- Cybersecurity experts suggest we rethink the best way we title attackers
- Names like Salt Storm and Fuzzy Bear are deceptive, they argue
- Microsoft and CrowdStrike have agreed to align their naming conventions
A co-written article from former heads of the UK and USA cybersecurity companies, Jen Easterly (CISA) and Ciaran Martin (NCSC), has referred to as for the naming conventions of menace actors to be reconsidered, calling the current names ‘deceptive’.
“These names aren’t simply complicated—they’re deceptive. They obscure attribution, mystify the general public, and infrequently glamorize harmful adversaries,” the Just Security article urges.
“That’s why we welcome the information that cybersecurity leaders Microsoft and CrowdStrike are teaming as much as higher align how they title and categorize cyber menace actors.”
The latter sentence refers to a brand new strategic collaboration by which Microsoft and CrowdStrike will align of their menace actor taxonomies, which it hopes will assist enhance confidence in menace actor identification, ‘streamline correlation’ between experiences, in addition to ‘speed up defender motion within the face of energetic cyberthreats.’
Objectively ridiculous
Easterly and Martin consider whereas this collaboration will assist, it received’t ‘basically reform’ the naming conference in the best way that’s wanted.
“Right here’s the issue: we nonetheless lack a shared, vendor-neutral, public taxonomy that permits international alignment and interoperability,” they added.
“Within the meantime, we’re nonetheless utilizing names that sound extra like comedian e-book characters than what they actually are: nation-state hackers and cybercriminals actively making an attempt to disrupt hospitals, paralyze governments, and maintain companies hostage.”

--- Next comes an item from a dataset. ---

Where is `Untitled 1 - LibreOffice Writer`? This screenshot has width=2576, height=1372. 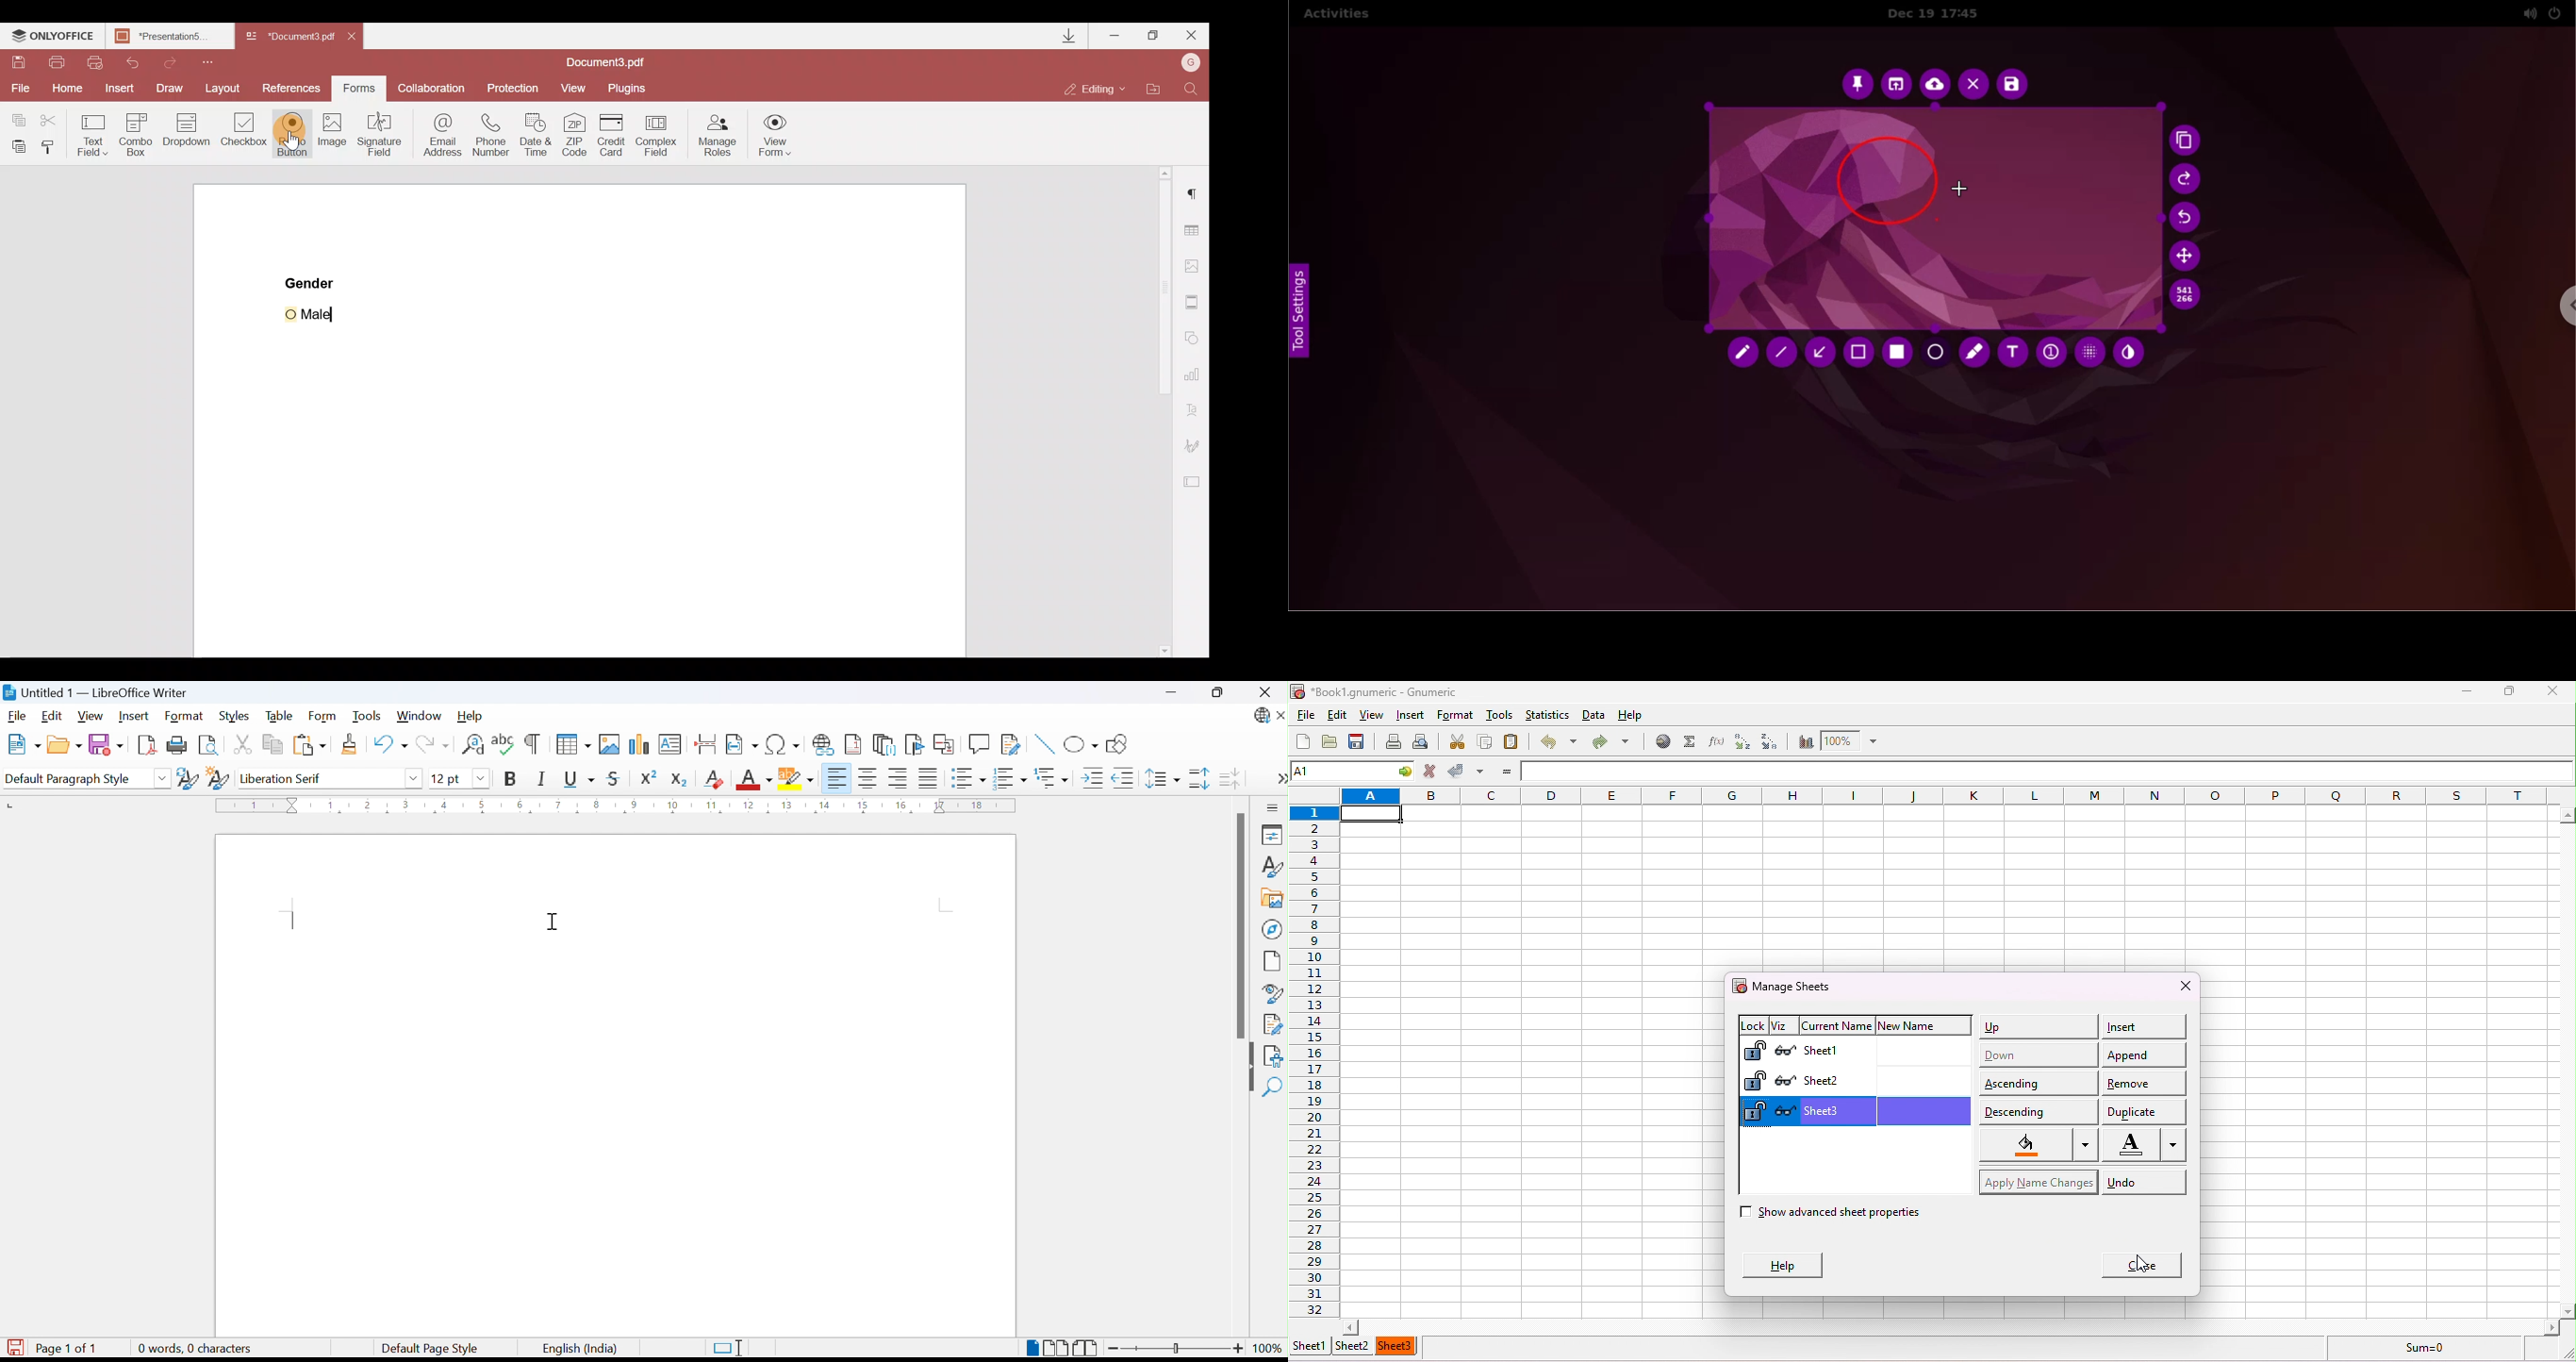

The safety experts consider that giving cybercriminals names like ‘Scattered Spider’ or ‘Volt Storm’ contribute to a form of model identification for the teams, operating de-facto advertising campaigns for them and deceptive the general public on the severity of the threats.
The article requires safety experts to cease naming teams in ways in which ‘mystify, glamorize, or sanitize their nefarious actions’, and even goes so far as to name it an ‘objectively ridiculous strategy to inform the general public’ about harmful organized crime gangs.
Organizations like Scattered Spider have finished critical harm and have disrupted public life in a measurable approach, because it did with the alleged ransomware assault focusing on British retailers – and their title ought to mirror the hazard they pose.
“These actors don’t deserve intelligent names,” the article notes. “Calling them dirtbags would frankly be extra applicable, or if artistic branding is aimed toward making them extra memorable, we’d recommend names like Scrawny Nuisance, Weak Weasel, Feeble Ferret, or Doofus Dingo.”